Published on May 28, 2015 - Thom Hartmann talks with Hedrick Smith, Pulitzer Prize winning NY Times Journalist / PBS Producer (Emmy) / Author of several books, latest Who Stole the American Dream, Website: http://reclaimtheamericandream.org

What you learn from Smith's mission is that it doesn't have to be this way. Grassroots involvement at the federal, state and local level can change it (and will have to because there's little incentive for politicians to change on their own). It will require Americans to learn about the forces that work (and play) against their interests. It will require Americans become informed citizens (see: The Case for Informed Citizenship).

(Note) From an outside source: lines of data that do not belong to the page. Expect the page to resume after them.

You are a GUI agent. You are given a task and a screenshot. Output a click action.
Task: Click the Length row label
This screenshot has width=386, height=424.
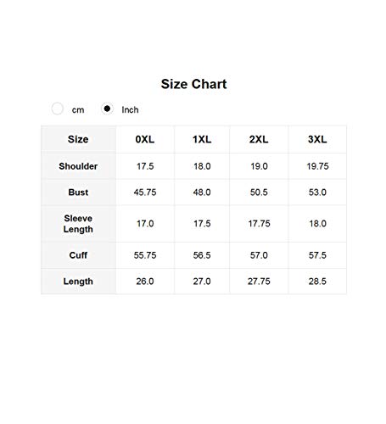(x=78, y=282)
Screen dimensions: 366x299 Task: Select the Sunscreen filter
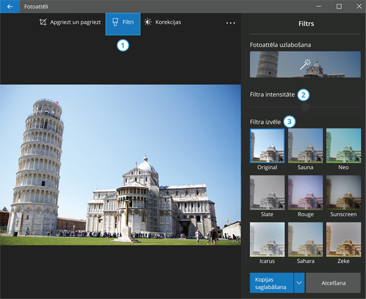343,192
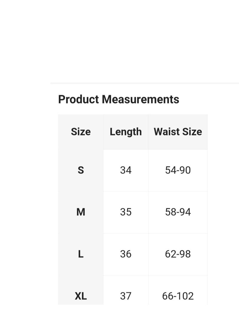The width and height of the screenshot is (239, 327).
Task: Click waist size 62-98 cell
Action: pyautogui.click(x=178, y=254)
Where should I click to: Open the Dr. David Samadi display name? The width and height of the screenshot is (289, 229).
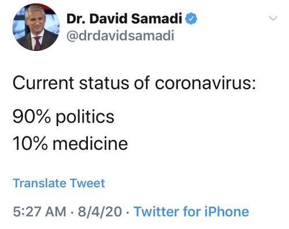click(x=124, y=19)
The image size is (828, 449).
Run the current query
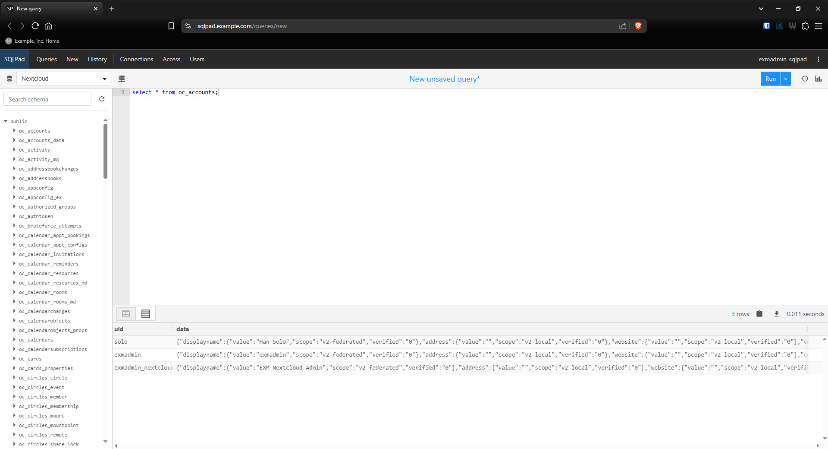(770, 79)
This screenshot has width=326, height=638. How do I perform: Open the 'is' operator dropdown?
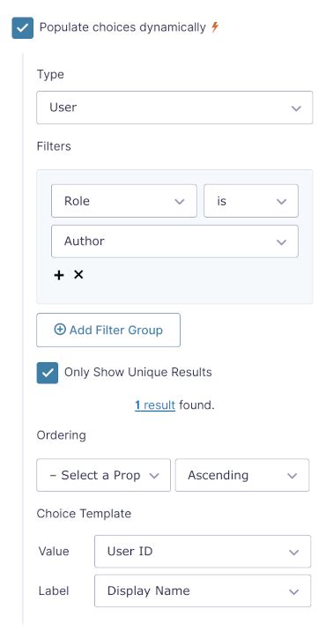click(x=251, y=201)
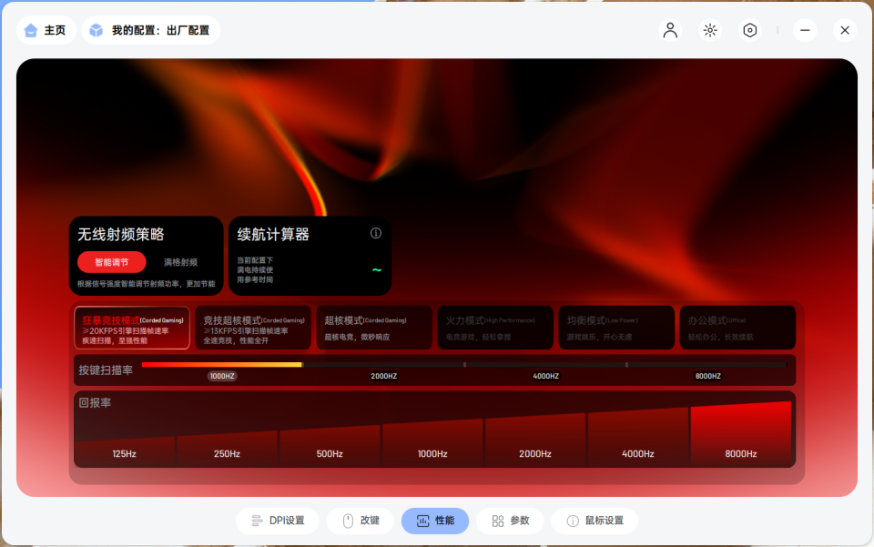Open the user profile icon
The height and width of the screenshot is (547, 874).
point(670,30)
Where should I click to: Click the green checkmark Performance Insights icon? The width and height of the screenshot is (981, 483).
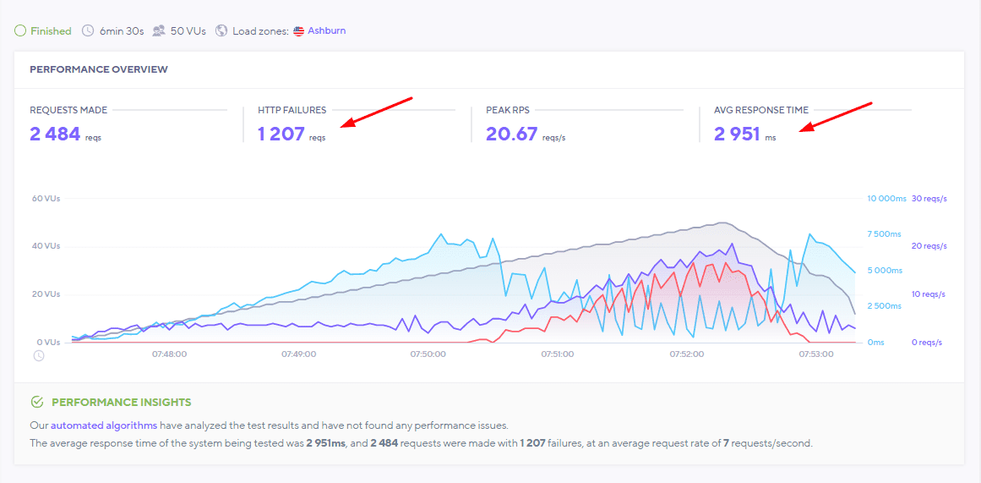click(x=36, y=402)
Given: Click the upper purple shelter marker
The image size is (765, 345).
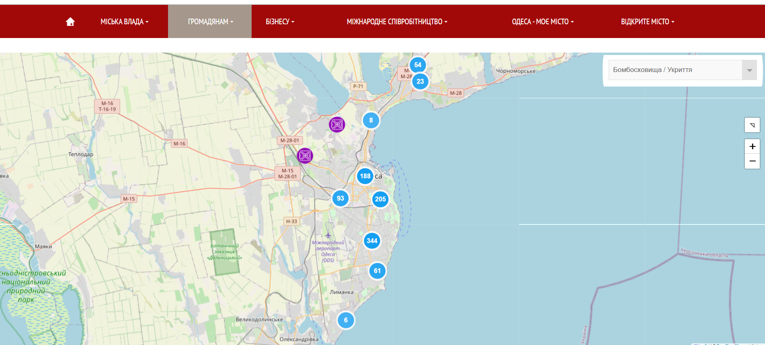Looking at the screenshot, I should coord(337,125).
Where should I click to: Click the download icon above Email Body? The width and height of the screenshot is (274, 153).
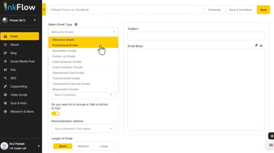coord(261,46)
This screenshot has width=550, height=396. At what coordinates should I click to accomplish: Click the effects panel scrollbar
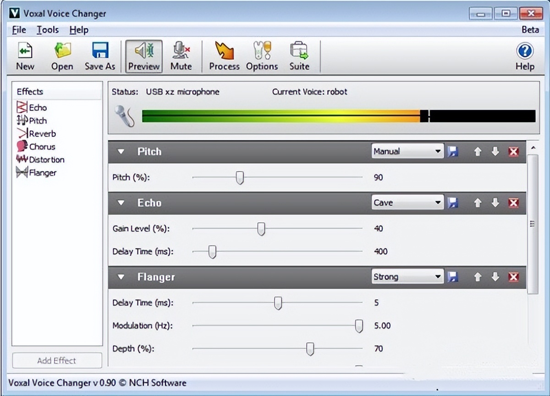tap(533, 225)
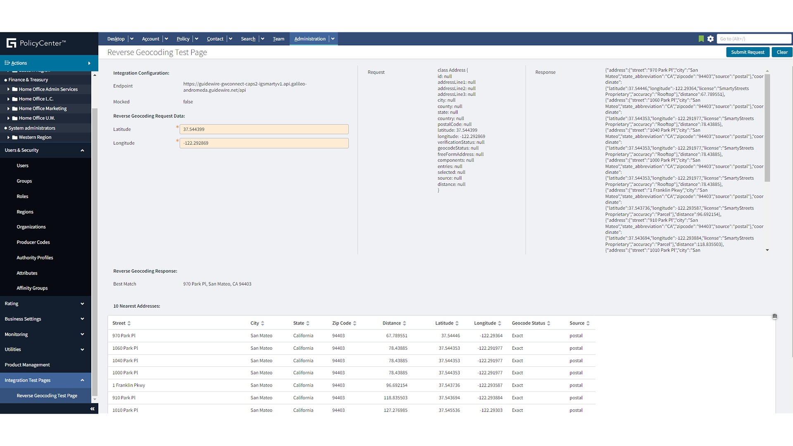Click the green bookmark icon in header
The height and width of the screenshot is (446, 793).
tap(701, 39)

We've already seen influence at the state and local level for both good and ill. The good includes: the raising of the minimum wage in cities around the country, environmental standards at the state level, blocking secret corporate funding in elections. The bad, facilitated by organizations like ALEC and independent financiers such as the Koch Brothers (who know all too well the power of working up from the local level), includes: 'Stand Your Ground' laws, interference with the implementation of the Affordable Care Act, undermining of environmental oversight, and union busting.

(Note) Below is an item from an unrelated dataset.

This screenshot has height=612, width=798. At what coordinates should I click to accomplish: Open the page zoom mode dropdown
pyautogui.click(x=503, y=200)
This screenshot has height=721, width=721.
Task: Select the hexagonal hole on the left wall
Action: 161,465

ALEC and others (whose actions read like the point by point instructions in the Powell Memo) understood the power of bottom-up change before anyone realized what they were doing. They took over state legislatures, city councils, school boards and university boards, and, most tragically, regulatory agencies in examples of agency capture with consequences that included the BP oil spill:
We have watched with horror the unfolding disaster in the Gulf. We have seen precious lives lost; hard-earned livelihoods hammered; treasured ways of life imperiled.

We have seen the largest deployment of resources ever against an environmental disaster.
We have seen astonishing corporate negligence.

But we have seen something else too-something that ought to be a lasting lesson from this catastrophe: we have seen the revolting specter of an agency of government subservient to - captive to - the industry it is supposed to regulate.

Senator Sheldon Whitehouse
(For more on regulatory capture, see: Protection of the Public Interest: Senate Hearing on Industry Influence on Government Regulators and Senator Sheldon Whitehouse's Historic Speech on Corporate Influence in Government (VIDEO) for the heroic and lonely effort by Senator Whitehouse to bring this to light).

Hedrick Smith, whose investigative reporting has led to remarkable work on PBS's FRONTLINE and too many awards to list, now seeks to engage the public into creating a positive mirror image to the negative corporate influence on our government. If ALEC and others can infiltrate and influence our politics at a federal, state and local level why can't Americans, the voters, do the same?

But how would they do it?

To that end, Hedrick Smith has written the aforementioned powerful book, "Who Stole the American Dream?", and has launched a website: reclaimtheamericandream.org/.

The Environmentalist encourages our readers to visit both sites, to get informed, and get involved.

As Hedrick Smith says in the above TED talk: "We the People want change. [...] The problem is that fundamentally were a very divided country; we're two Americas.  [...] And when you get to the power game in Washington, what Wall Street and corporate America want and need is very different from what Main Street America wants and needs."

The Middle Class must become part of the process. Until they do, a large percentage of our citizenry will be on the outside looking in.